Par un mémoire, enregistré le 2 décembre 2024, le préfet du Bas-Rhin conclut au rejet de la requête.
Le préfet du Bas-Rhin soutient qu’aucun des moyens invoqués par le requérant n’est fondé.
Vu les autres pièces du dossier.
Vu :
— le code de l’entrée et du séjour des étrangers et du droit d’asile ;
— la loi n° 91-647 du 10 juillet 1991 ;
— le décret n° 2020-1717 du 28 décembre 2020 ;
— le code de justice administrative.
Le président du tribunal a désigné M. Michel, magistrat honoraire inscrit sur la liste prévue à l’article L. 222-2-1 du code de justice administrative, en application des dispositions de l’article L. 922-2 du code de l’entrée et du séjour des étrangers et du droit d’asile.
Les parties ont été régulièrement averties du jour de l’audience.
Ont été entendus au cours de l’audience publique :
— le rapport de M. Michel, magistrat désigné ;
— et les observations de Me Guedarri Ben Aziza, substituant Me Airiau, avocat de M. B, absent à l’audience, qui reprend les conclusions et les moyens de la requête.
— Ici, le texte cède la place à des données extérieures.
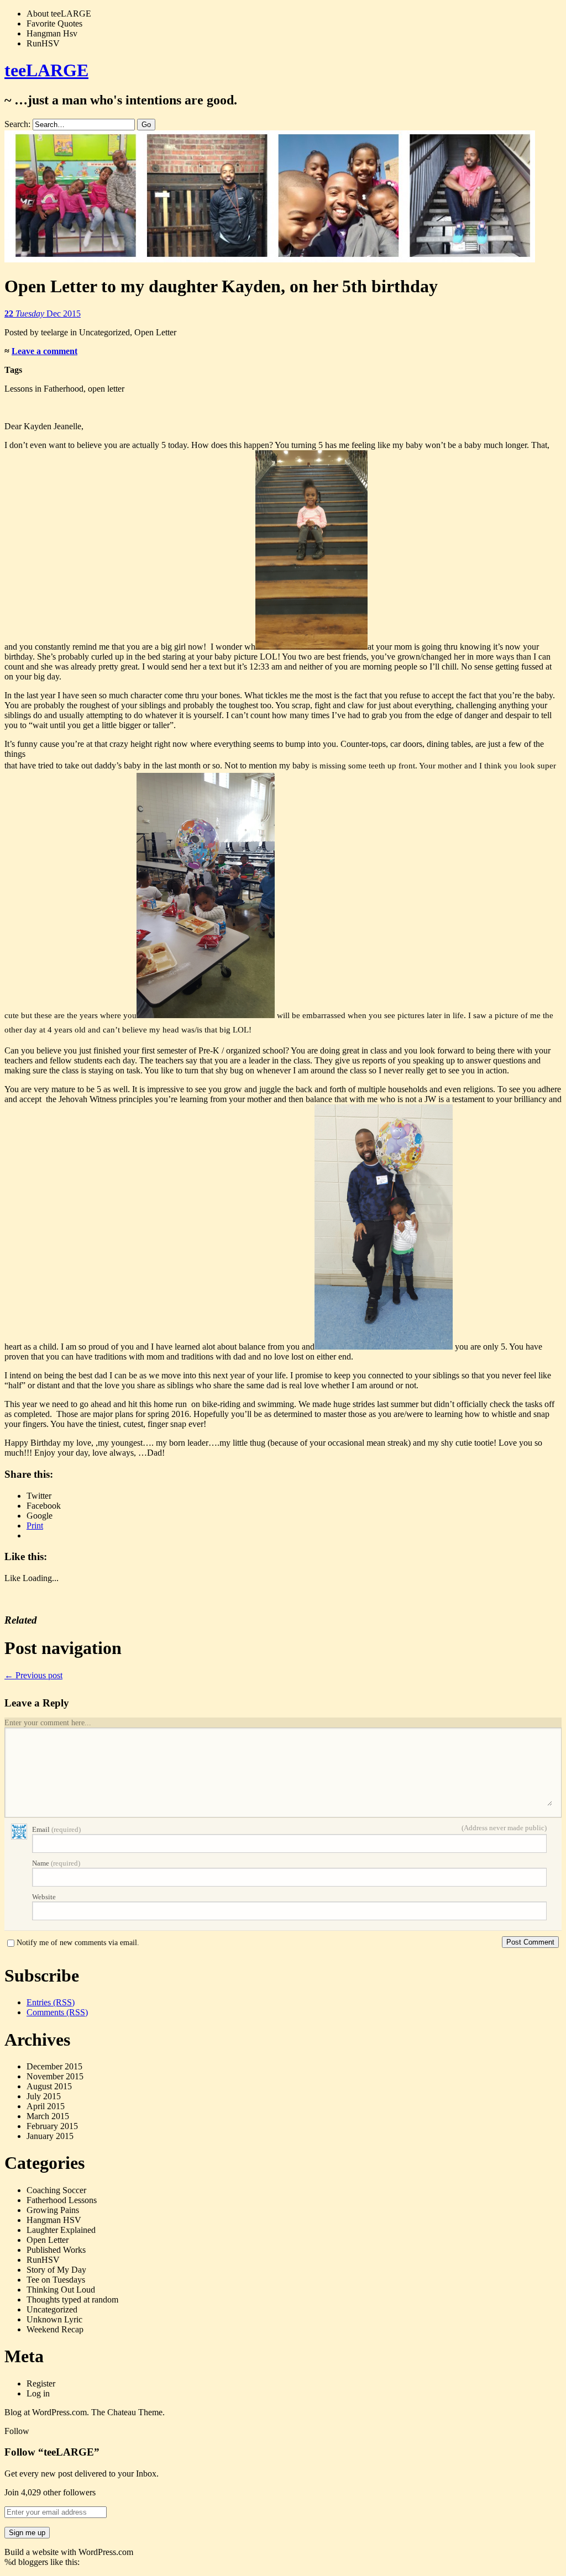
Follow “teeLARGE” (51, 2452)
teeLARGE (46, 70)
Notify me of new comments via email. (78, 1943)
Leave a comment (44, 351)
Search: (17, 124)
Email (56, 1829)
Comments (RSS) (57, 2012)
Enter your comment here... (47, 1723)
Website (44, 1897)
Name (56, 1863)
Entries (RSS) (51, 2002)
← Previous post (33, 1675)
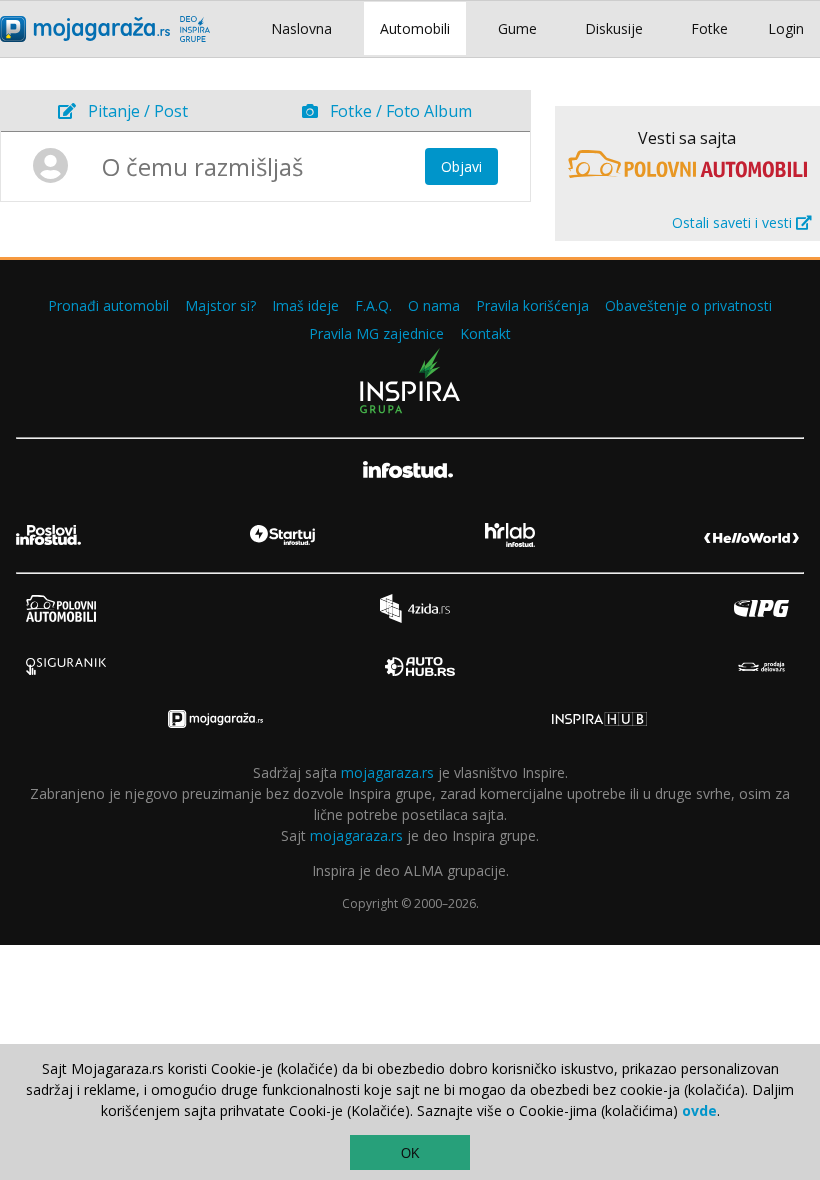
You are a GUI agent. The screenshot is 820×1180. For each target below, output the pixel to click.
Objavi (461, 166)
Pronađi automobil (108, 305)
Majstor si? (220, 305)
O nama (434, 305)
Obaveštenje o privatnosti (688, 305)
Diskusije (614, 28)
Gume (517, 28)
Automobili (415, 28)
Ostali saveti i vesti (734, 222)
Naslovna (301, 28)
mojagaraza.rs (387, 772)
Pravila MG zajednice (376, 333)
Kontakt (485, 333)
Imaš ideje (305, 305)
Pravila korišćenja (532, 305)
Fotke (709, 28)
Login (786, 28)
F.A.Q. (373, 305)
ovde (699, 1110)
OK (410, 1153)
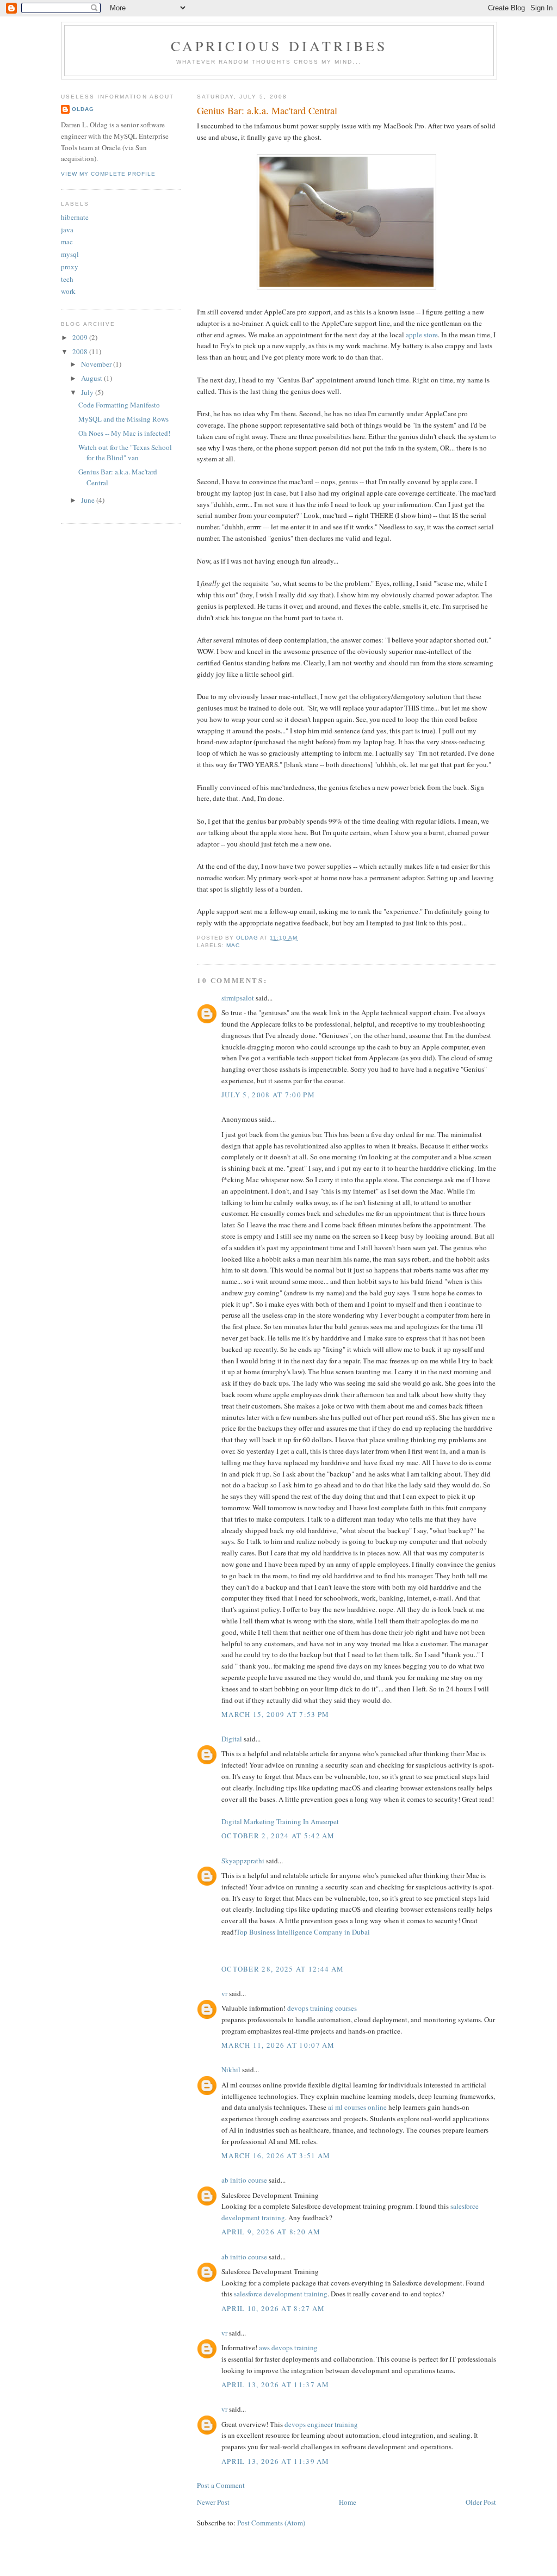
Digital (231, 1739)
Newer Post (213, 2502)
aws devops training (288, 2347)
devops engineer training (321, 2424)
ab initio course (244, 2180)
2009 (80, 337)
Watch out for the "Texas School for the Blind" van (125, 452)
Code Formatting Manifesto (119, 405)
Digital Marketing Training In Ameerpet (280, 1821)
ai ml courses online (357, 2107)
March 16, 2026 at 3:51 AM (276, 2155)
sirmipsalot (237, 998)
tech (67, 279)
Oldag (83, 109)
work (68, 291)
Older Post (481, 2502)
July (88, 392)
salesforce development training (280, 2294)
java (67, 229)
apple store (422, 334)
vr (224, 1993)
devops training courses (322, 2008)
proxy (69, 266)
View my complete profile (108, 174)
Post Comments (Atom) (271, 2523)
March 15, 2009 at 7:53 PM (275, 1714)
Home (347, 2502)
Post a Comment (221, 2485)
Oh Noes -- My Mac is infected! (124, 433)
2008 (80, 351)
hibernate (75, 217)
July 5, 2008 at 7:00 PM (268, 1094)
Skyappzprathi (242, 1860)
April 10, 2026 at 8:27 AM (273, 2308)
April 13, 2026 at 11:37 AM (275, 2384)
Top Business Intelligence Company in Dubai (303, 1932)
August (92, 378)
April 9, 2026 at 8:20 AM (270, 2232)
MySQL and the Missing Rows (123, 419)
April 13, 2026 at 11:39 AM (275, 2461)
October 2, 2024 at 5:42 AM (278, 1835)
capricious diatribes (279, 45)
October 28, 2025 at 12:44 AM (282, 1969)
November (97, 364)
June (88, 500)
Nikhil (230, 2069)
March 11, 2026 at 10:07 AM (278, 2045)
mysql (70, 254)
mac (233, 945)
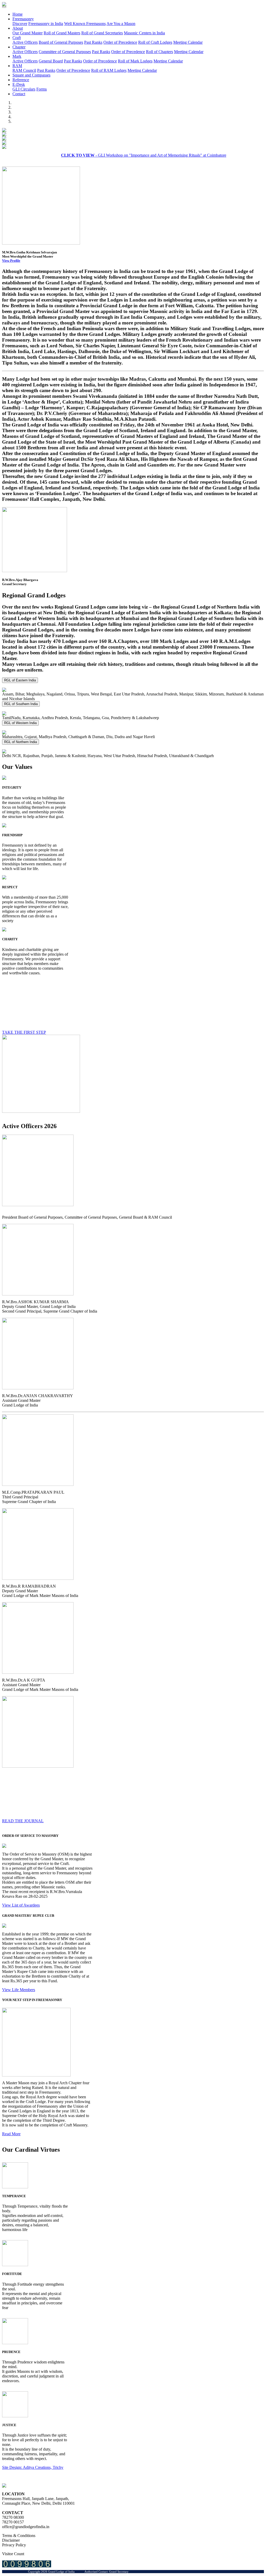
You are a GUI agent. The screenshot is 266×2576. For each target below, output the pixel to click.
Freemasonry (23, 19)
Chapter (18, 47)
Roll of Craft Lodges (155, 42)
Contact (18, 94)
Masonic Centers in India (144, 33)
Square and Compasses (31, 75)
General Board (51, 61)
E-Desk (18, 84)
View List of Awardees (21, 1905)
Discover (19, 23)
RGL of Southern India (21, 704)
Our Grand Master (27, 33)
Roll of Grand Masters (62, 33)
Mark (16, 56)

Le préfet du Bas-Rhin n’était ni présent, ni représenté.
La clôture de l’instruction a été prononcée à l’issue de l’audience publique.
Considérant ce qui suit :
1. M. B, ressortissant marocain né en 1988, demande l’annulation des arrêtés du 21 novembre 2024 par lesquels le préfet du Bas-Rhin, d’une part, l’a obligé à quitter le territoire français sans délai de départ volontaire, a fixé le pays de destination et a prononcé une interdiction de retour sur le territoire français pendant une durée de deux ans et, d’autre part, l’a assigné à résidence pour une durée de quarante-cinq jours.
Sur la demande d’admission provisoire à l’aide juridictionnelle :
2. Aux termes de l’article 20 de la loi susvisée du 10 juillet 1991 : « Dans les cas d’urgence, sous réserve de l’appréciation des règles relatives aux commissions ou désignations d’office, l’admission provisoire à l’aide juridictionnelle peut être prononcée soit par le président du bureau ou de la section compétente du bureau d’aide juridictionnelle, soit par la juridiction compétente ou son président. ». Aux termes de l’article 61 du décret du 28 décembre 2020 pris pour l’application de ces dispositions : « () L’admission provisoire est accordée par le président du bureau ou de la section ou le président de la juridiction saisie, soit sur une demande présentée sans forme par l’intéressé, soit d’office si celui-ci a présenté une demande d’aide juridictionnelle ou d’aide à l’intervention de l’avocat sur laquelle il n’a pas encore été statué ».
3. En raison de l’urgence, il y a lieu d’admettre M. B au bénéfice de l’aide juridictionnelle provisoire, sur le fondement de l’article 20 de la loi du 10 juillet 1991 susvisée.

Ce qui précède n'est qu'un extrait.